のしのしと進んでくる何かが僕のドアをノックする。だから、僕はパソコンを閉じて彼女に会いにゆく。古いデバイスのそのスイッチ切って、地球上をまあるく歩くみたいに彼女に会いにゆこう。強風にめげずに彼女のところまで行き着こう。

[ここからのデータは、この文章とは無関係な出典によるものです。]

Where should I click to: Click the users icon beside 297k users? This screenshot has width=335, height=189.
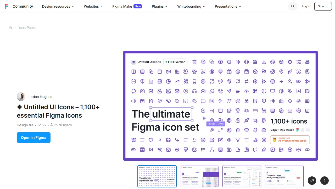coord(52,125)
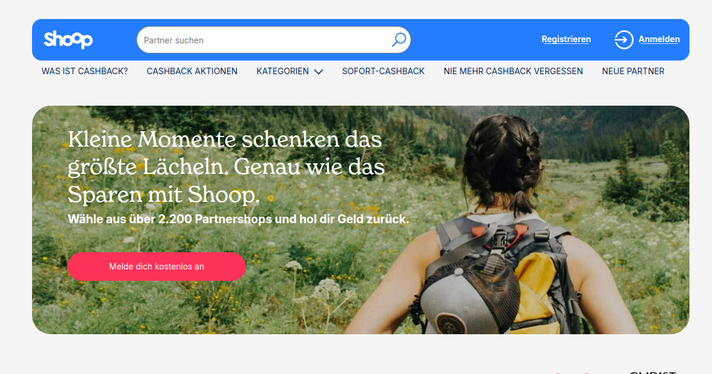Image resolution: width=712 pixels, height=374 pixels.
Task: Open the Kategorien menu label
Action: pyautogui.click(x=282, y=71)
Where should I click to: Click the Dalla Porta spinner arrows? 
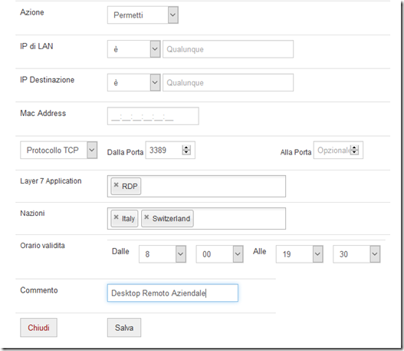point(186,150)
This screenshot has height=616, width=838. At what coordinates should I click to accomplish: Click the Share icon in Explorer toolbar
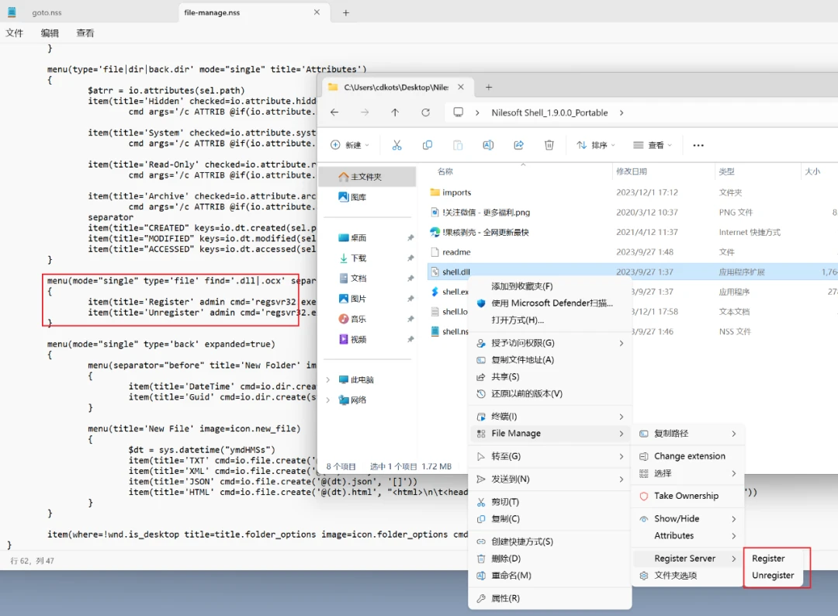click(x=518, y=145)
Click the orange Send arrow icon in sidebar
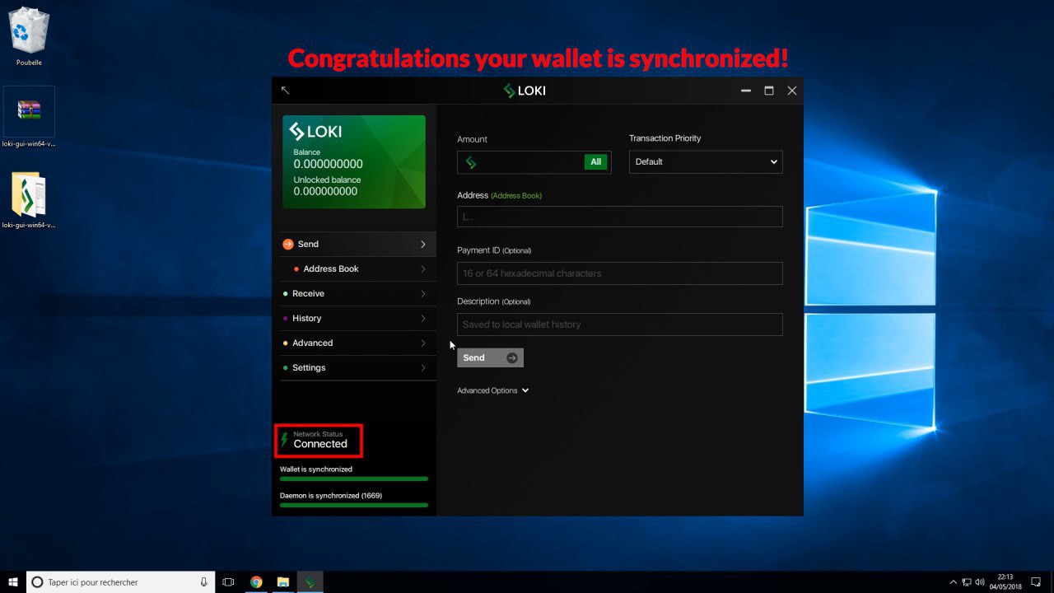The height and width of the screenshot is (593, 1054). [287, 244]
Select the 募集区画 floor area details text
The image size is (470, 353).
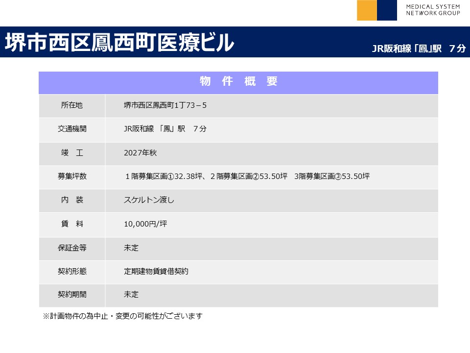pyautogui.click(x=247, y=177)
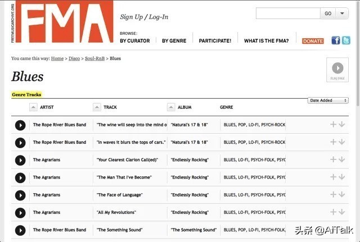Sort tracks by Artist column arrow
Viewport: 360px width, 242px height.
(33, 107)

やっとできました渾身のマフラー、って言ったら重すぎるかなあ

半分まで編み上げて、ずけずけと侵食するみたいなこんなもの、とか自信が失せ始めたから糸を解いた。んで気を取り直して、やっぱりまた編み始めたのは一度や二度じゃない。時間が編み込まれるみたいに、それが繰り返された。
「そうだ、」
風のある日に渡そう。彼の首に巻きつけて、途端マフラーが強風にとばされるんだ。そしたら、彼を縛りはしないんだ。
「よし、」
とか言って、袋に詰めて麻紐で結んでバッグに押し込んだ。


友人の彼に編んだマフラーが風に飛ばされたらしい

飛ばされたマフラーは彼がキャッチしたらしい

マフラーが飛ばされたのは事実だけど、地球を一周して彼らの元へ戻ってきたらしい

戻ってなんかなくて、友人と彼はマフラーを探しに、地球をまあるく歩く旅にでたらしい

最近彼らの声きかなくね

聞かなくなくね

おわり


❄️ふゆだ〜みたいな気温低下に動揺し、ありもしない設定で、ラチもない話を書いてしまった、みたいな五右衛門の斬鉄剣てきセリフがもれます。
12月が近づくと地球の動きを意識せざるを得ないみたいなことでしょうか。